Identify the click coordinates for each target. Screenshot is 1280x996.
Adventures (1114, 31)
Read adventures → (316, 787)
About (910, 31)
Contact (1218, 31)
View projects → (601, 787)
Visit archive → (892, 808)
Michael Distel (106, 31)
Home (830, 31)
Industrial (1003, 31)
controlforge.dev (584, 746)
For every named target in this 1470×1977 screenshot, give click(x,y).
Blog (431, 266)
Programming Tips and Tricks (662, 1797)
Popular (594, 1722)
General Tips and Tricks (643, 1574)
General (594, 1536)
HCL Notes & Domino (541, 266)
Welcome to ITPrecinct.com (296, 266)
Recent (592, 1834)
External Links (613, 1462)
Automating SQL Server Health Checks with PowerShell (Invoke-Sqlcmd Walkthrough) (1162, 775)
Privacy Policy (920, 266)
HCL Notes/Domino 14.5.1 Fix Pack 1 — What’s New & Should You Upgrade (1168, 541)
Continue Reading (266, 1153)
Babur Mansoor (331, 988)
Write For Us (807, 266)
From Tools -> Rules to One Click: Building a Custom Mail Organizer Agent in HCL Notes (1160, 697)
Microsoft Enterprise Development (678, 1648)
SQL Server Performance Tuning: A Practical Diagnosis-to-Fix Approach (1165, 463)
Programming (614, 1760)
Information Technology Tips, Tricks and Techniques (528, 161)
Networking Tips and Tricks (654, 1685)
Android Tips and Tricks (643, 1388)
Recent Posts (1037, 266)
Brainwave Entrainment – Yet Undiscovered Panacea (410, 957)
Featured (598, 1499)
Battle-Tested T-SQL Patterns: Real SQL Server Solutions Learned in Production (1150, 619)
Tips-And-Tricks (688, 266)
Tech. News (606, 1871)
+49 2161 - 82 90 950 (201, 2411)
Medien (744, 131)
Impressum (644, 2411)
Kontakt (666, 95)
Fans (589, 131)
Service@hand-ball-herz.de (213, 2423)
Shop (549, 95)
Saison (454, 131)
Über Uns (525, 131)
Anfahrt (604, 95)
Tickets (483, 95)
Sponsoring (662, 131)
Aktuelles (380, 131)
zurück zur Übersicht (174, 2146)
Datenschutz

————

◆ HOW TO COMPLETE THIS TASK ◆
Tally the lines above that include "Tricks", and reply with only the tally.

◆ EXPECTED OUTPUT ◆
6